I think the biggest shift in the way I was thinking about software development was when I started being asked, “How do you know this works?”. All the way up until then you and I might have asked the answered the same way, “I tested it. QA tested it, both in development and in production. It has to be working”. While I think this is totallly valid on the surface, there’s a larger, more obvious picture that we should be looking at: “Yes but what effect is any of your work making?”.
Do you know how your product is doing? How is performing? When working with real production software these the questions you have to start asking yourself. At Crunchyroll I worked on the payments team. That meant that my team and I were responsible for all the subscription money that came through the service. How do we know that any of our changes were generating any additional revenue or god forbid, losing the company revenue? Of course it’s probably some manager’s job to know that, they could certainly generate revenue reports from our payment processors, but who’s to say that there aren’t descrepancies between what they report and we should be seeing? What if there’s a service outage? These are the times it becomes the developers’ responsiblity to be able to answer these questions and in fact, be proactive about monitoring these results.

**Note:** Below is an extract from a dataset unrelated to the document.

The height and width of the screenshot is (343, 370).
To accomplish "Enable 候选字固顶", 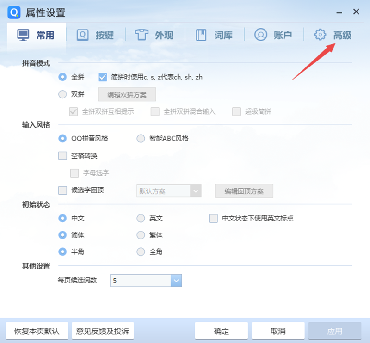I will click(62, 190).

The great thing about working on live products is that it’s pretty easy to
monitor for irregularities. I had set up logs for our payment service for
several key events, the most hotly observed ones were: Free Trial Checkout Succeeded
and Subscription Checkout succeeded
. Just from these two event logs
I could have a log aggregator like Sumo Logic1 parse and graph them for me so I
could create dashboards that showed metrics that represented all the successful
checkouts on the site through our services over the past week.
When observing this data you’ll notice that, “ok the checkouts are cylic. People just aren’t furiously paying for anime in the middle of the night”. From there we can generate additional charts that show things like, how does this week’s checkouts compare to the last. If this week is consistently higher, that’s good news, something right is going with the product. We potentially put something out that we should be proud of as team. Your change, or project, can directly be correlated empirically with the continued success of your service; own it! If it’s not, then let’s have a conversation about it. If we can pin it to a specific deployment, we should go back and look at its content and see if we can resolve any unwanted causation. I found that there was so much power in this information. We can also create charts that show when checkouts deviate negatively from standard deviation, and most importantly we can create alerts on these. A really important weapon we possess to prevent further damage to the product.
When I started building out these dashboards and alerts, the way I approached feature development started to revolve around these concepts. I would make sure that the tasks that I specc’d out would contain requirements that asked the developer that they implement some way to monitor the outcome of their changes and call them out if it was missing. It may not seem like a big deal for those of you that already think about development like this, but to me there’s a big difference in solely thinking about how to solve some engineering problem, and how to think like a product owner that cares about their service results
Unfortunately I can’t show you any of these charts as examples Sumo Logic ↩︎